[Direction]
State how many lines of the records contain the string "width", with case counting, and give only that number.

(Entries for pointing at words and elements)
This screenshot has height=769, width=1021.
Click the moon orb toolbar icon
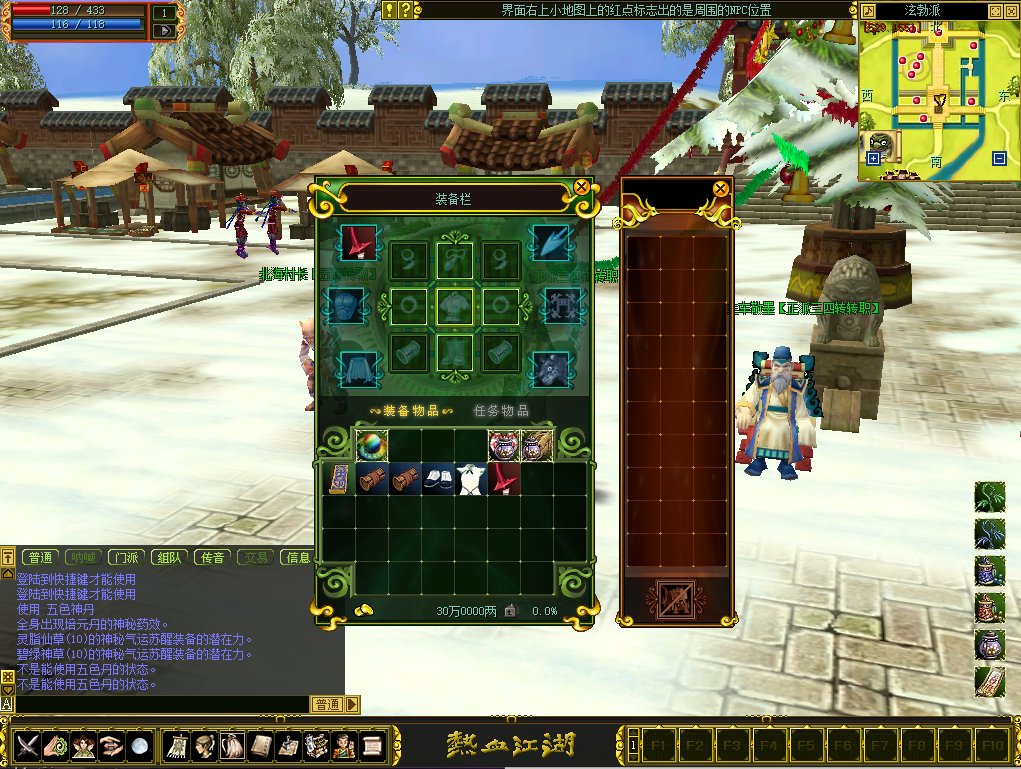pyautogui.click(x=141, y=745)
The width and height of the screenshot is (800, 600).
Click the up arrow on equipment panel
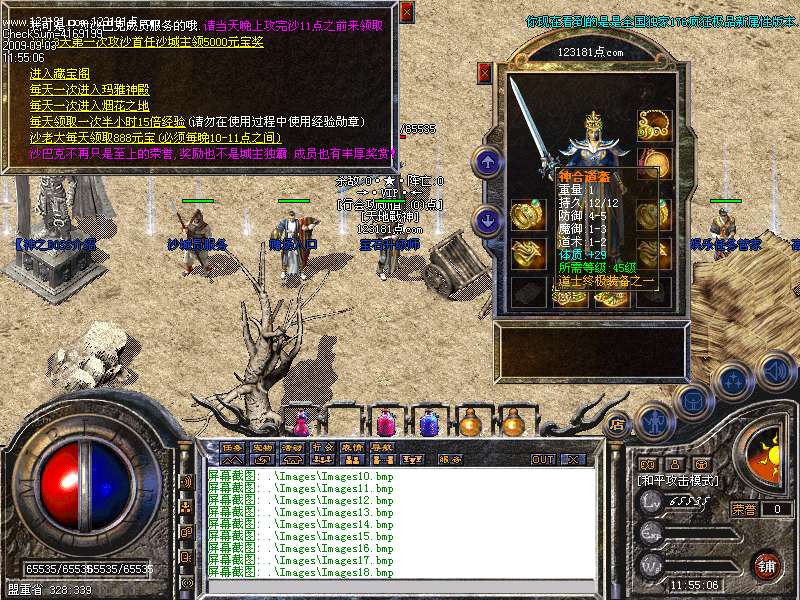pyautogui.click(x=487, y=161)
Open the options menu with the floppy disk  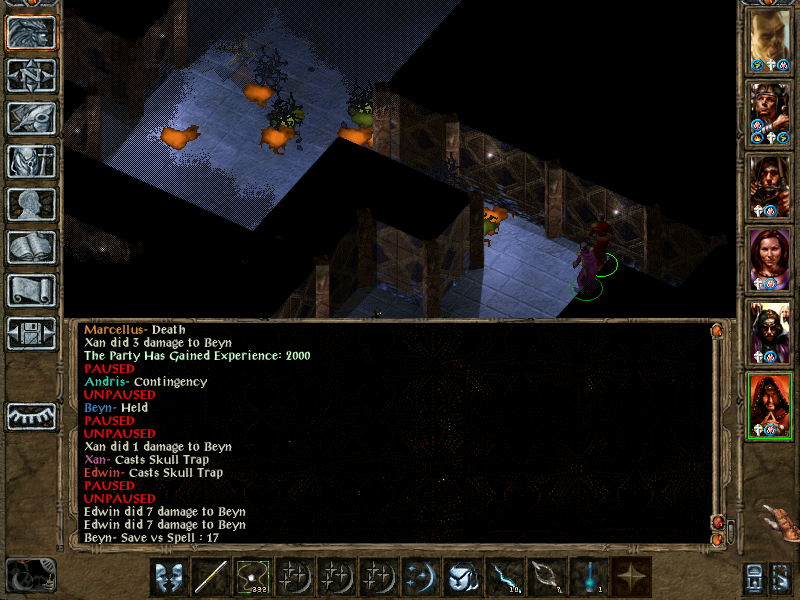31,333
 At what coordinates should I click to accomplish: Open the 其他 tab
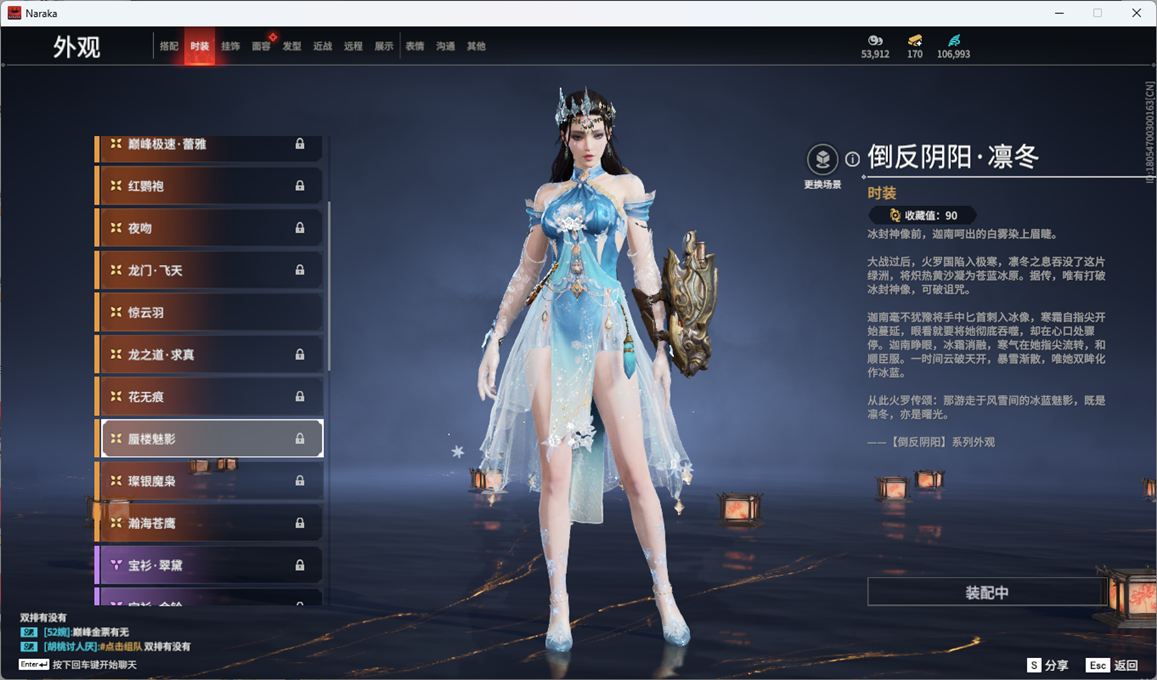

[Right answer]
2